**SHORT PROBLEM**.
Print word for word the lines of the listing below, starting with and including the line that contains "Click the Додати оголошення button" and running through the end of the listing. Omit the pictures.

**DATA TO USE**.
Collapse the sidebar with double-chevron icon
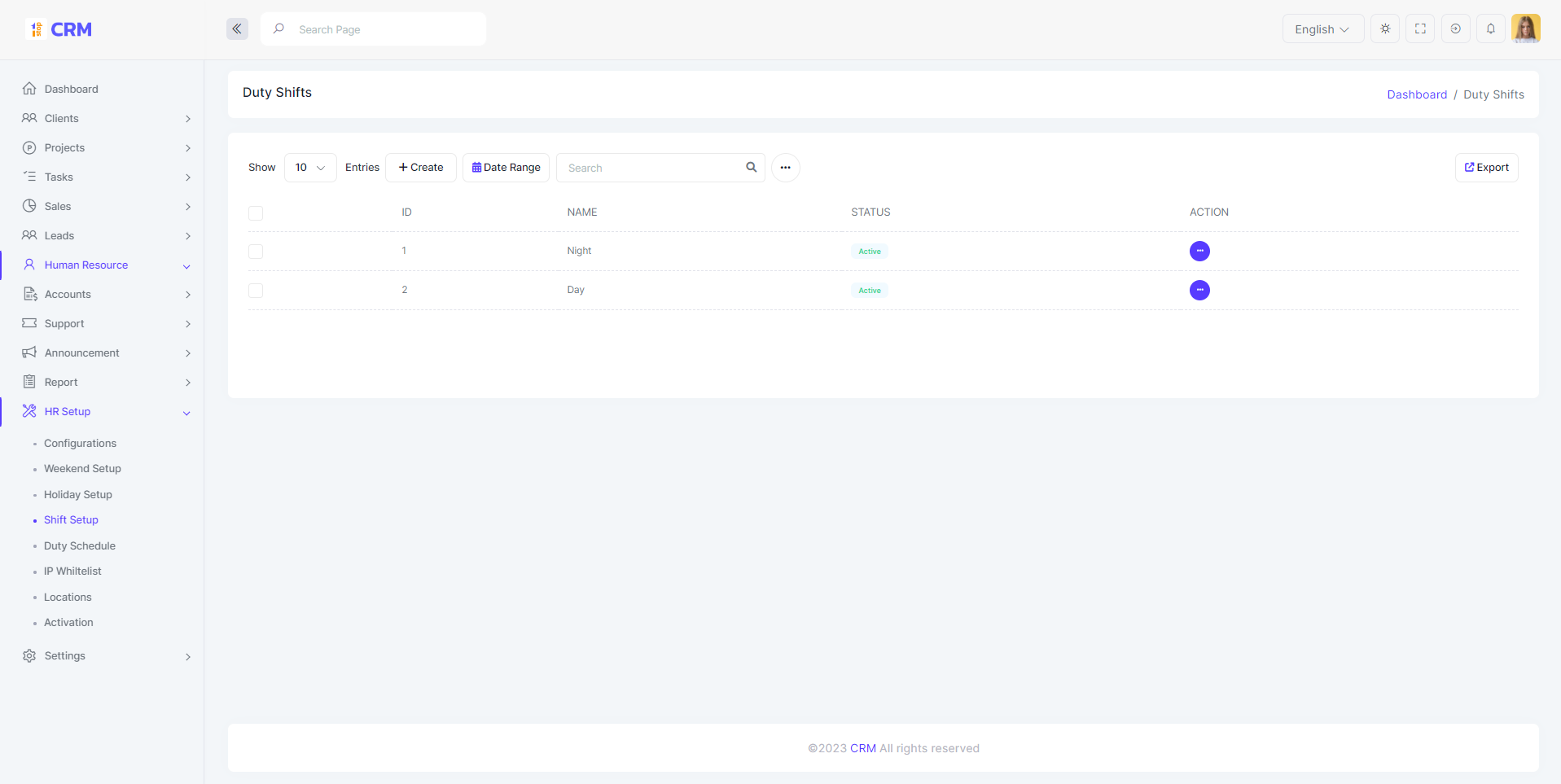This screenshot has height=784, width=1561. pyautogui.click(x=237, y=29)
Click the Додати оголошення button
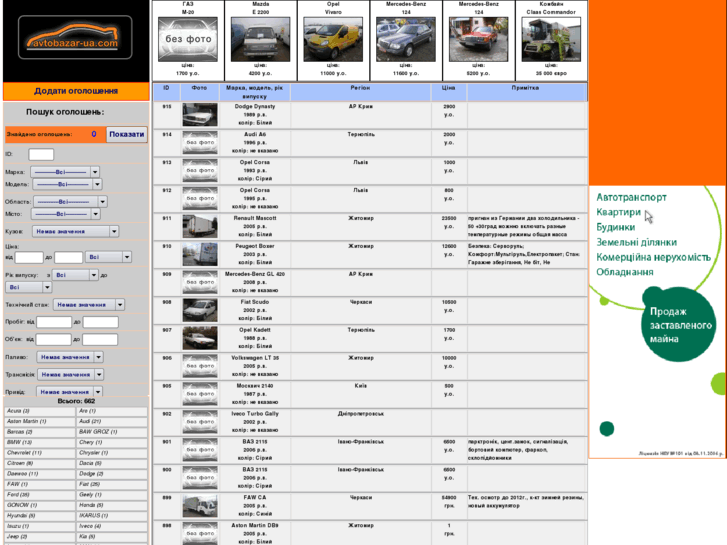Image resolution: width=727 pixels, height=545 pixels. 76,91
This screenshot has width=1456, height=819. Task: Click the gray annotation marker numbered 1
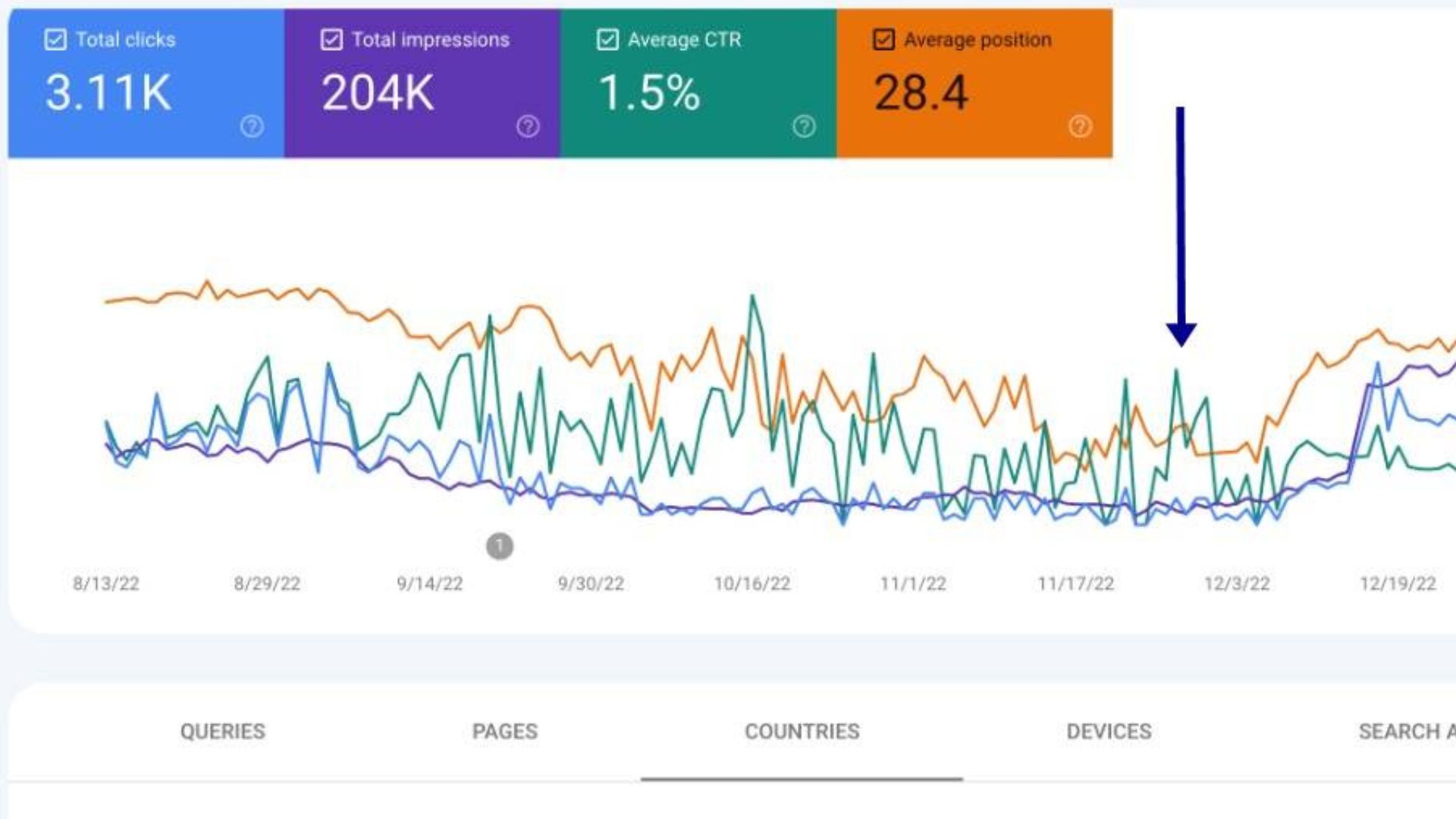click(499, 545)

**IN RESPONSE**.
Click the Додати оголошення button
Image resolution: width=727 pixels, height=545 pixels. 76,91
This screenshot has width=1456, height=819. Task: Click the gray annotation marker numbered 1
click(499, 545)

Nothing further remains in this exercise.